Monde

Les Américains veulent plus que des «prières pour les victimes des fusillades»

Temps de lecture : 2 min

Après la fusillade de San Bernardino, la formule «nos prières et nos pensées vont aux victimes» est répétée mécaniquement par les Républicains.

Une femme en pleurs qui attend un proche, qui n’a pas été blessé lors de la fusillade de San Bernardino, le 2 décembre 2015 | REUTERS/Alex Gallardo
Une femme en pleurs qui attend un proche, qui n’a pas été blessé lors de la fusillade de San Bernardino, le 2 décembre 2015 | REUTERS/Alex Gallardo

Au début de son premier mandat, lorsque le président Obama réagissait à une fusillade de masse, il exprimait surtout de la sympathie et de la tristesse. Mais son attitude a changé et, de plus en plus, Obama réagit aux fusillades avec colère et frustration.

Après la fusillade de San Bernardino, qui a fait quatorze morts le 2 décembre, le président a dit que le Congrès devrait passer des lois plus strictes pour le contrôle des armes à feu. Après la fusillade de Roseburg, dans l’Oregon, en octobre, il avait déclaré:

«Comme je l’ai dit il y a plusieurs mois, et je l’avais aussi dit plusieurs mois avant cela, et je le répète à chaque fusillade de masse, nos pensées et nos prières ne suffisent pas.
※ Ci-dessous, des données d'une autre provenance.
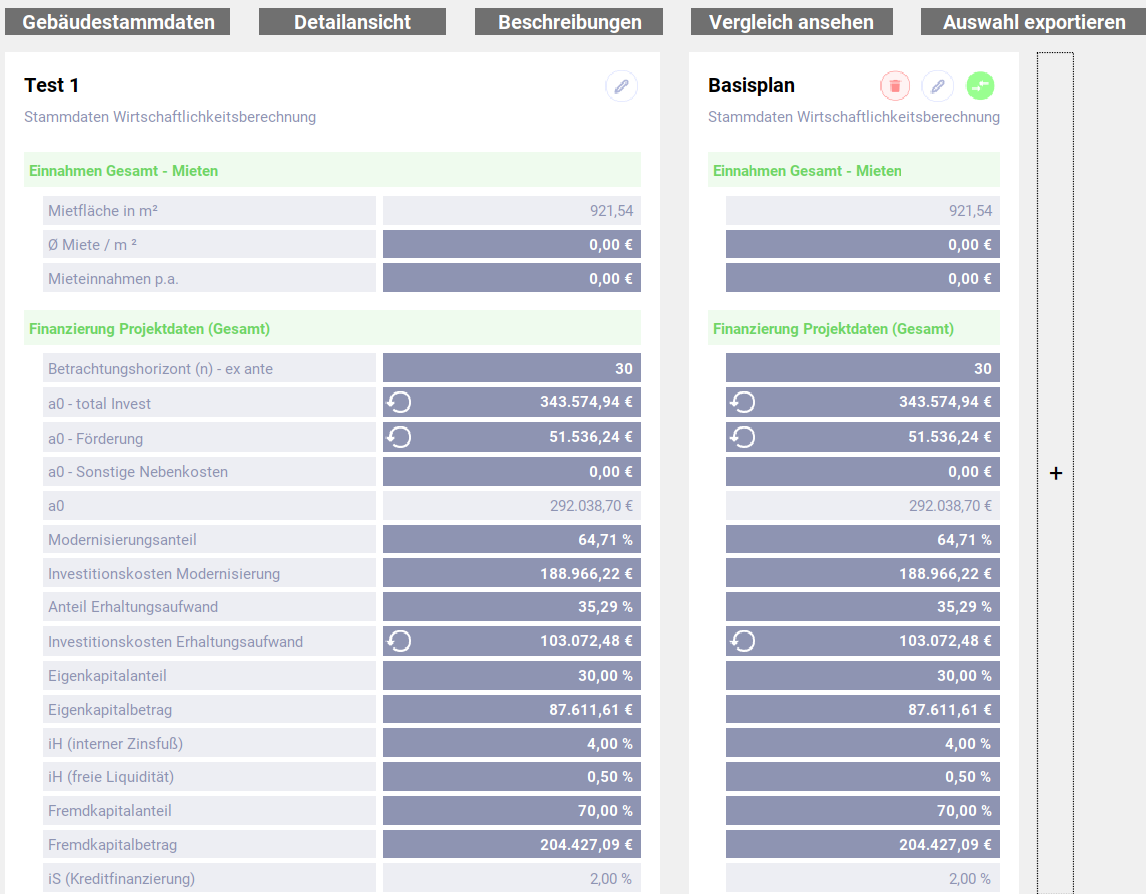Click the Betrachtungshorizont value in Basisplan
Screen dimensions: 1146x894
click(x=862, y=369)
Ça ne suffit pas.»

De leur côté, la plupart des candidats à la primaire républicaine se sont contentés de dire qu’ils priaient pour les victimes, remarque The Atlantic. Un journaliste du magazine The Nation a écrit un tweet dans lequel il compare les réactions des candidats républicains à celles des démocrates:

Les démocrates ont une réponse plutôt politique, avec Hillary Clinton qui parle de la nécessité d’agir pour arrêter la violence par armes à feu, et Martin O’Malley (le candidat démocrate en bas des sondages) qui mentionne la NRA, le lobby des armes.

«Horribles nouvelles venant de San Bernardino. Ça suffit: il est temps de résister à la NRA et de faire passer des lois de contrôle des armes à feu.»

Chez les Républicains, la formule «nos prières et nos pensées vont aux victimes» revient plusieurs fois, de Ted Cruz à Ben Carson. Ces petites phrases de sympathie répétées mécaniquement après chaque fusillade ont énervé de nombreux Américains sur Twitter.

Hypocrisie

Le sénateur du Connecticut Chris Murphy a critiqué l’inadéquation de cette formule:

«Vos “pensées” devraient se concentrer sur les mesures à prendre pour arrêter ce carnage. Vos “prières” devraient être pour implorer pardon si vous ne faites rien –encore.»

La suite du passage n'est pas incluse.